La contractualisation a également concentré l’attention des producteurs présents le 15 mars à Verdun pour le congrès annuel de la FNPL (Fédération nationale des producteurs de lait). Si Bruno Le Maire a « salué l’attitude de Bongrain, de Senoble, et de Danone », il a aussi dénoncé sèchement les méthodes employées par Lactalis, leader mondial des produits laitiers. « On ne négocie pas avec des ultimatums dans une démocratie comme la France », a lancé le ministre de l’Agriculture, Bruno Le Maire, devant plus de 500 producteurs. Afin de contraindre ses éleveurs à signer individuellement des contrats, le géant laitier leur a imposé la date butoir du 31 mars sous peine de sanctions économiques. Cette date ne précède que de quelques jours la parution annoncée du décret OP (organisations de producteurs), censé formaliser le droit des producteurs à s’organiser en groupements. Un calendrier imposé par Lactalis qui ne doit rien « au hasard », a laissé entendre le ministre de l’Agriculture. Dans une conversation téléphonique avec le p.-d.g de Lactalis, Emmanuel Besnier, « je lui ai dit, avec beaucoup de gravité, que je n’accepterai pas qu’une entreprise privée veuille tordre le cou des producteurs », a relaté Bruno Le Maire. Premier signe positif depuis l’arrêt des négociations, l’industriel a tout de même pris rendez-vous le 16 mars avec le médiateur des contrats afin d’envisager de revenir à la table des négociations.

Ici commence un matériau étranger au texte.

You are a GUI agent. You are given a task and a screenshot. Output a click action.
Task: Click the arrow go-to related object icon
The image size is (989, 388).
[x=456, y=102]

Plusieurs actions syndicales en cours

Pourtant, Bruno Le Maire a de nouveau condamné les méthodes du groupe laitier. « Lactalis n’accepte pas que les producteurs puissent s’organiser pour négocier de façon équitable les prix du lait, constate-t-il. Cette attitude n’est pas responsable et elle n’est pas digne ». Du côté de la FNPL, le discours est tout aussi dur. « En ce qui nous concerne, je le dis haut et fort : nous ne lâcherons pas », a averti Henri Brichart, le président de la FNPL. Nous ne pouvons pas accepter que l’on considère les producteurs à la manière d’un autre temps. Celui, révolu, des serfs et des seigneurs ». Henri Brichart a en outre dénoncé le « bras d’honneur » de l’entreprise envers ses producteurs, avant de demander « au ministre de faire appliquer la loi et les amendes administratives ». Certaines clauses des contrats Lactalis ne sont en effet pas conformes à la loi de modernisation qui les a prévus. La FNSEA, la FNPL et les groupements de producteurs prévoient désormais deux actions le 19 mars pour faire de nouveau pression sur Lactalis. Tandis qu’une délégation rencontrera les dirigeants de l’entreprise à Laval, une autre se mobilisera sur l’esplanade de Montparnasse afin d’interpeller le gouvernement.